**EXERCISE DESCRIPTION**
Please retype the listing below line for line, changing nothing.
Segment Start: DATASET RECORDS
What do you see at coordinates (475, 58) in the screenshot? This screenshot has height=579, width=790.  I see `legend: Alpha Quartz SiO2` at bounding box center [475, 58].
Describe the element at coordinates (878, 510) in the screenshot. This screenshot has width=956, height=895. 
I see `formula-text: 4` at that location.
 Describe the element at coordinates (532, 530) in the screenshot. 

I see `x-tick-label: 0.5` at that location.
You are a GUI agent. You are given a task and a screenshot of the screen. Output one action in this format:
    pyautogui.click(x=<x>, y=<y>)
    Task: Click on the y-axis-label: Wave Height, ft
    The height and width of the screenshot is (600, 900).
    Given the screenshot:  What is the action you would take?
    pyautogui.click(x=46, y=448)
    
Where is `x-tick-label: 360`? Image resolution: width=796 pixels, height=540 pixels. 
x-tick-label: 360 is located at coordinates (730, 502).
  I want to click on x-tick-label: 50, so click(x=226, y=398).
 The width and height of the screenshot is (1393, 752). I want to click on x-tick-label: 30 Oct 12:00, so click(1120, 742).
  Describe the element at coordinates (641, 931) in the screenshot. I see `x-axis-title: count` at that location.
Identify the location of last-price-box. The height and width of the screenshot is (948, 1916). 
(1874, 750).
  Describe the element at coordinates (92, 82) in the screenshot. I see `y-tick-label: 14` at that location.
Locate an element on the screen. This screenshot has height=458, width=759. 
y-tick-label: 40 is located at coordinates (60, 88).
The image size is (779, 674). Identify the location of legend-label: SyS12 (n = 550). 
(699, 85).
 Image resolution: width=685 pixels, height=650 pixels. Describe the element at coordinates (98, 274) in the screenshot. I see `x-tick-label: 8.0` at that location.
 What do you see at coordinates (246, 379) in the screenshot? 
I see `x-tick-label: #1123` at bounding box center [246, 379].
Segment End: DATASET RECORDS
**SOLUTION**
What do you see at coordinates (475, 58) in the screenshot? This screenshot has height=579, width=790.  I see `legend: Alpha Quartz SiO2` at bounding box center [475, 58].
Describe the element at coordinates (878, 510) in the screenshot. This screenshot has width=956, height=895. 
I see `formula-text: 4` at that location.
 Describe the element at coordinates (532, 530) in the screenshot. 

I see `x-tick-label: 0.5` at that location.
You are a GUI agent. You are given a task and a screenshot of the screen. Output one action in this format:
    pyautogui.click(x=<x>, y=<y>)
    Task: Click on the y-axis-label: Wave Height, ft
    The height and width of the screenshot is (600, 900).
    Given the screenshot:  What is the action you would take?
    pyautogui.click(x=46, y=448)
    
Where is `x-tick-label: 360`? Image resolution: width=796 pixels, height=540 pixels. 
x-tick-label: 360 is located at coordinates (730, 502).
  I want to click on x-tick-label: 50, so click(x=226, y=398).
 The width and height of the screenshot is (1393, 752). I want to click on x-tick-label: 30 Oct 12:00, so click(1120, 742).
  Describe the element at coordinates (641, 931) in the screenshot. I see `x-axis-title: count` at that location.
Identify the location of last-price-box. The height and width of the screenshot is (948, 1916). 
(1874, 750).
  Describe the element at coordinates (92, 82) in the screenshot. I see `y-tick-label: 14` at that location.
Locate an element on the screen. This screenshot has height=458, width=759. 
y-tick-label: 40 is located at coordinates (60, 88).
The image size is (779, 674). Identify the location of legend-label: SyS12 (n = 550). 
(699, 85).
 Image resolution: width=685 pixels, height=650 pixels. Describe the element at coordinates (98, 274) in the screenshot. I see `x-tick-label: 8.0` at that location.
 What do you see at coordinates (246, 379) in the screenshot? 
I see `x-tick-label: #1123` at bounding box center [246, 379].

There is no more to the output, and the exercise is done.